Komend weekend verschijnt een gemeleerd gezelschap aan de start van de WTCC-races in het Zweedse Anderstorp. Naast het gebruikelijke veld benzine-aangedreven toerwagens zet Seat twee TDI’s in en Volvo komt zelfs met een race-auto op bio-ethanol tevoorschijn.

Het WTCC streeft naar een ‘groener’ kampioenschap en krijgt daarbij hulp van Volvo. Het Polestar-team komt normaal gesproken uit in het Zweedse toerwagenkampioenschap met de Volvo S60 Flexifuel. De bestuurder Robert Dahlgren staat op de tweede plaats in het klassement. Een puntenscore in het WTCC lijkt bij voorbaat uitgesloten. “Onze aanwezigheid in Anderstorp is een steunbetuiging aan het ‘groene’ initiatief van het WTCC. Daarom rijden we niet voor de punten”, aldus Derek Crabb, directeur autosport bij Volvo. “Zorg voor het milieu is niet alleen een aandachtspunt van het WTCC, maar sinds jaar en dag ook van Volvo. Dat het WTCC dit jaar het groene licht gaf voor de toelating van auto’s die op alternatieve brandstoffen rijden, was een aanmoediging.”

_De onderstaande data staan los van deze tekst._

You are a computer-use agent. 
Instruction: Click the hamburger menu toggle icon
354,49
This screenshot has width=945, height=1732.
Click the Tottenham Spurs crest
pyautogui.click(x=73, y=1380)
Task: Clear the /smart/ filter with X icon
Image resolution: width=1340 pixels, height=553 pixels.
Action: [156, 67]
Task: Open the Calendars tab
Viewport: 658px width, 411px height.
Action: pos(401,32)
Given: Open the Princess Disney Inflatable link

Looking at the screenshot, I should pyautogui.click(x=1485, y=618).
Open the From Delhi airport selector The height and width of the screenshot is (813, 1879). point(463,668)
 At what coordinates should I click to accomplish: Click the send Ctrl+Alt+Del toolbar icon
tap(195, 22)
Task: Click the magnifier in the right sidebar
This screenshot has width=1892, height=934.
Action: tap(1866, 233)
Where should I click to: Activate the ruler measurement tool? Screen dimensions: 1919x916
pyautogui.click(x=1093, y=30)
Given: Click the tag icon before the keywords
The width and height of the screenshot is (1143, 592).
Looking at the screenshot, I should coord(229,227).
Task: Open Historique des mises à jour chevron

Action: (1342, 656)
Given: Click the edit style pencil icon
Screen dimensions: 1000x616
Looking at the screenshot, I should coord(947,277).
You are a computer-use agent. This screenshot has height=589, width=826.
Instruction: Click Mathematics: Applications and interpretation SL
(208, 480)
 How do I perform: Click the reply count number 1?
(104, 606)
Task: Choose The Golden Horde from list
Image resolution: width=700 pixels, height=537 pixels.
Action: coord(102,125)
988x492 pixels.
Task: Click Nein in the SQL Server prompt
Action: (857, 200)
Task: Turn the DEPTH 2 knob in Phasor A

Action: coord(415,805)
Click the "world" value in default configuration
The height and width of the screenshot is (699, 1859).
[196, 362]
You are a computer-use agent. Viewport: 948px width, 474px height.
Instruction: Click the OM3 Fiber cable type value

Alexander Murdzevski Schedvin, manager autosport bij Volvo Cars Zweden, herinnert zich de gefronste wenkbrauwen toen Volvo bekendmaakte op alternatieve brandstof te gaan racen. “Alle autosportexperts claimden dat het gebruik van ethanol in plaats van benzine tot prestatievermindering zou leiden onder de regulering conform FIA Super 2000. Wij besloten om dit jaar al mee te doen en ik ben blij dat we het tegendeel hebben kunnen bewijzen. Deze gunstige start lijkt erg veel op Volvo’s deelname aan het Britse toerwagenkampioenschap in de jaren negentig. Toen was Volvo de allereerste die, ondanks de waarschuwingen van experts, een katalysator in zijn raceauto’s monteerde.”